Saved data entries =
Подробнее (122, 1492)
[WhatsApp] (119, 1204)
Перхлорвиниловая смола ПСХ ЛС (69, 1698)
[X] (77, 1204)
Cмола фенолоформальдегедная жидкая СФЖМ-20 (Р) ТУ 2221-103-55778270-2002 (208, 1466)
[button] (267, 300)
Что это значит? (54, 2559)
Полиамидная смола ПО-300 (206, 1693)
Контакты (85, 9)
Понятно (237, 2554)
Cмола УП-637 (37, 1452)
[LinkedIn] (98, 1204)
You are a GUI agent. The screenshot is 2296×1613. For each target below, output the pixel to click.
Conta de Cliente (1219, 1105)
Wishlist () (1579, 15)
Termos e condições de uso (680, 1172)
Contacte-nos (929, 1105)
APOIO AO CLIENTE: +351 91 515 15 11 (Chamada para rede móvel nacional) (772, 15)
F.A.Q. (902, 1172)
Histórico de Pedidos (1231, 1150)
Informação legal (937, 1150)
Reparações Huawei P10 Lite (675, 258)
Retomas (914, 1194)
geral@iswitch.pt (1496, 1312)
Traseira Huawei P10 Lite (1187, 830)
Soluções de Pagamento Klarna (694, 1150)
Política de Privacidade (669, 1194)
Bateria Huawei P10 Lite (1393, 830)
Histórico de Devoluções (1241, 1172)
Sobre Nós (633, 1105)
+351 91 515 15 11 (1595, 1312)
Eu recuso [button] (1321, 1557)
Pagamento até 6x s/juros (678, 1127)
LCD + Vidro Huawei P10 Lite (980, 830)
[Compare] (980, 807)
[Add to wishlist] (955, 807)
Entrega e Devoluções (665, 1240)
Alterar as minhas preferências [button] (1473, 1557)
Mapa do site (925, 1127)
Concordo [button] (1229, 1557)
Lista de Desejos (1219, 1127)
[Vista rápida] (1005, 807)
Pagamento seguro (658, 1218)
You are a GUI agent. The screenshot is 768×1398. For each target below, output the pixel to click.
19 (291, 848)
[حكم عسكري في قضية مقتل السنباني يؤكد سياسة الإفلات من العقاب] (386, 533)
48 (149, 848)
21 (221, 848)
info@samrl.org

WHAT IS BEING ASKED = Say how many lines of the data include the word "Pagamento". Nothing other than the number should be given.

ANSWER FOR THIS EXERCISE = 3